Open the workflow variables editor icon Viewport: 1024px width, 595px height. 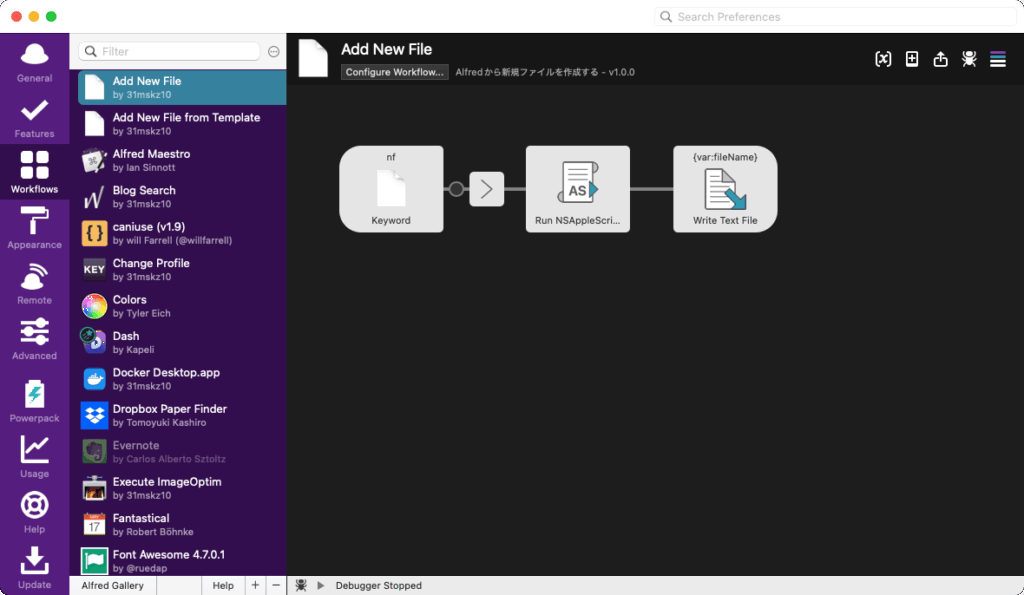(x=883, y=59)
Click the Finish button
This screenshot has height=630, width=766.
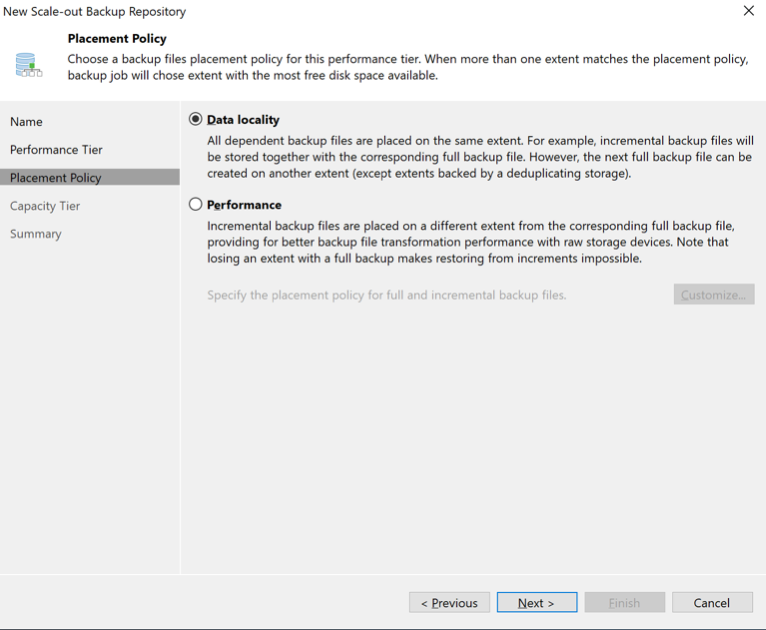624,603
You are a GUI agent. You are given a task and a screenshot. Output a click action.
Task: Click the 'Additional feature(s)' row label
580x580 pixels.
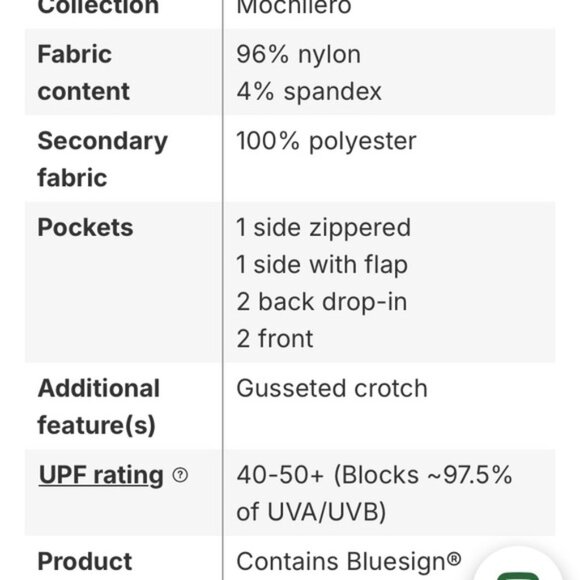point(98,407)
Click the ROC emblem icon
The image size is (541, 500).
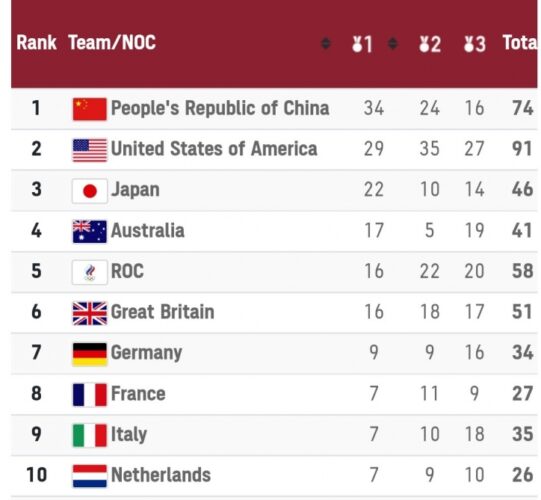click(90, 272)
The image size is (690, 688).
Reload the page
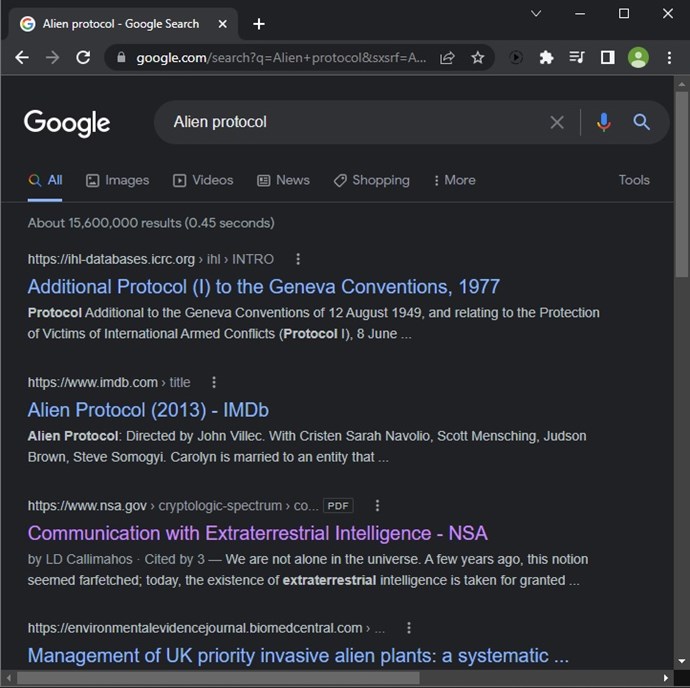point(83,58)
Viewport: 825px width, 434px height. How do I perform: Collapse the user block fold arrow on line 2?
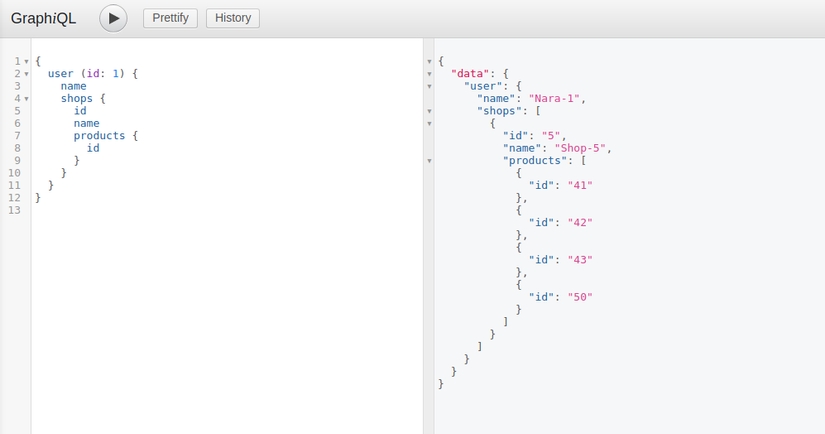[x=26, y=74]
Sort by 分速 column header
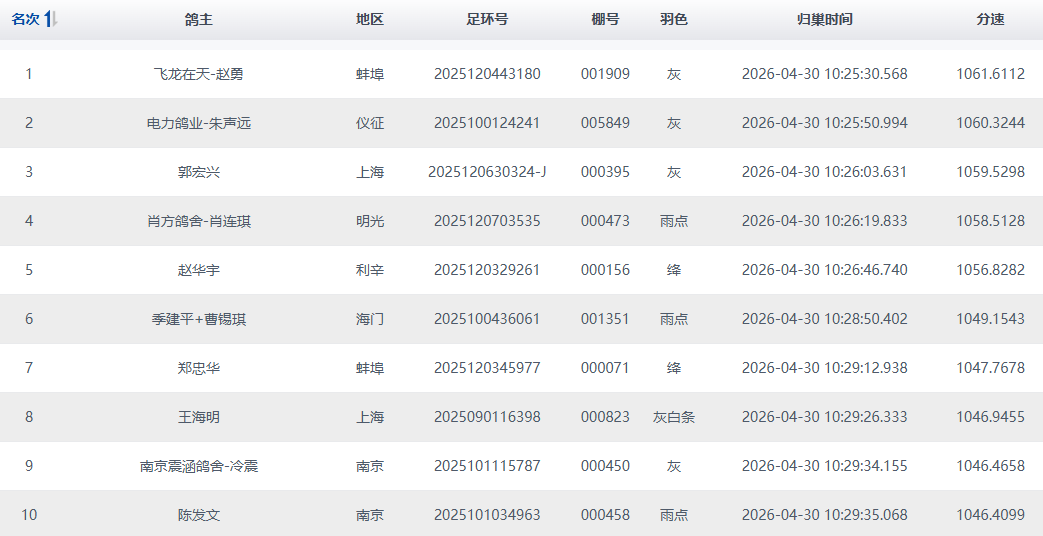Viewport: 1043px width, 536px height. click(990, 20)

...

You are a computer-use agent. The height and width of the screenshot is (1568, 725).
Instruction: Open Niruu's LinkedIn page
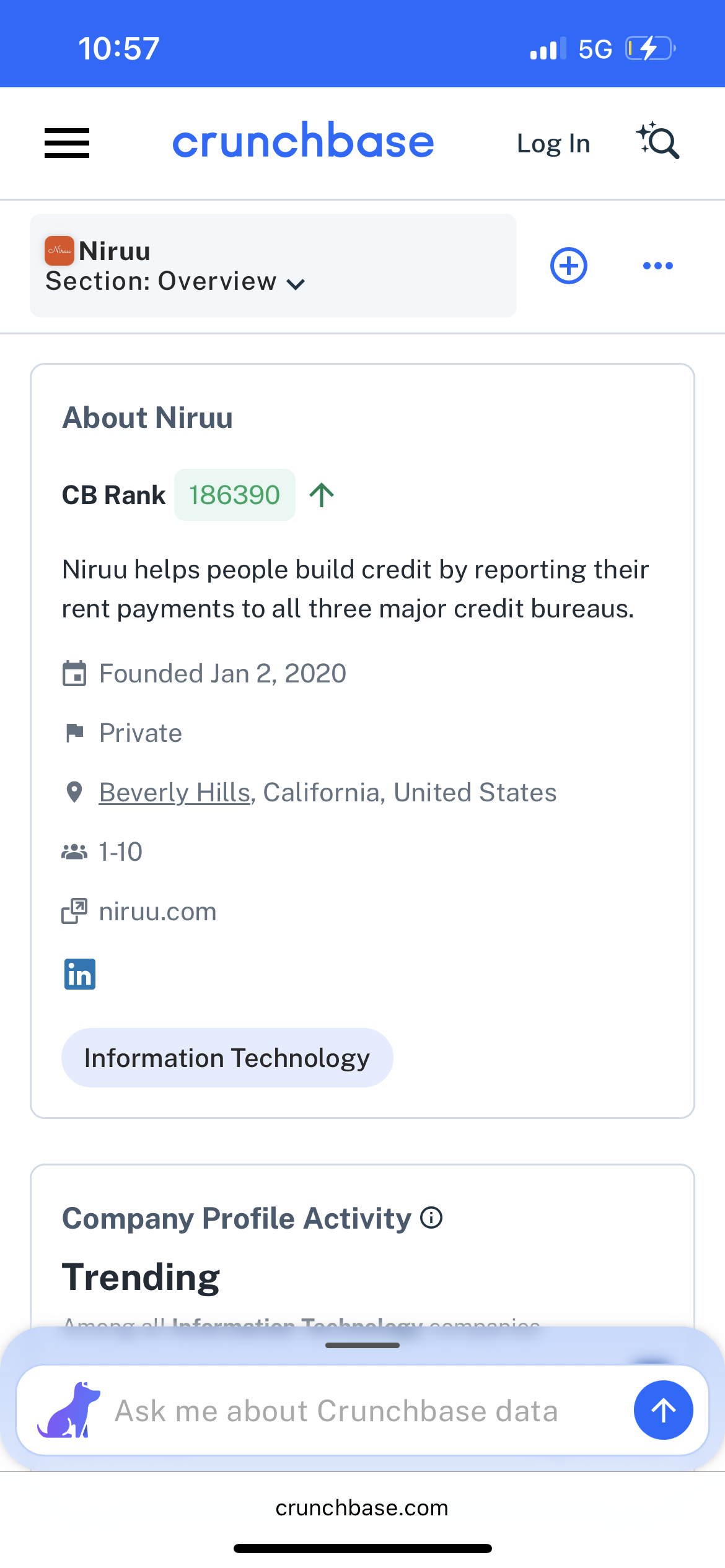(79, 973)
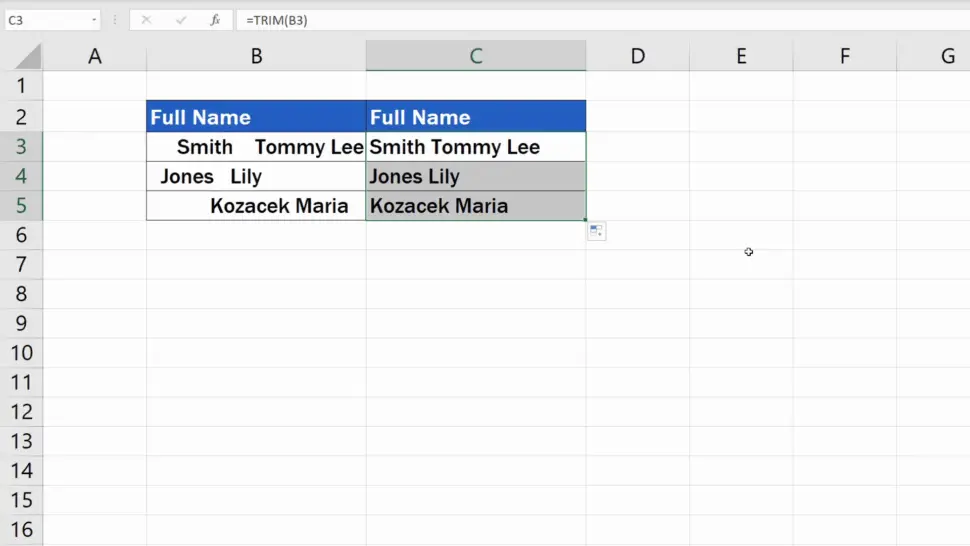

## What the exercise asks
Your answer should consist of copies of the lines above that include the string "agent".

## Output
You are a GUI agent. You are given a task and a screenshot. Output a click action.
You are a computer-use agent. The height and width of the screenshot is (1568, 725).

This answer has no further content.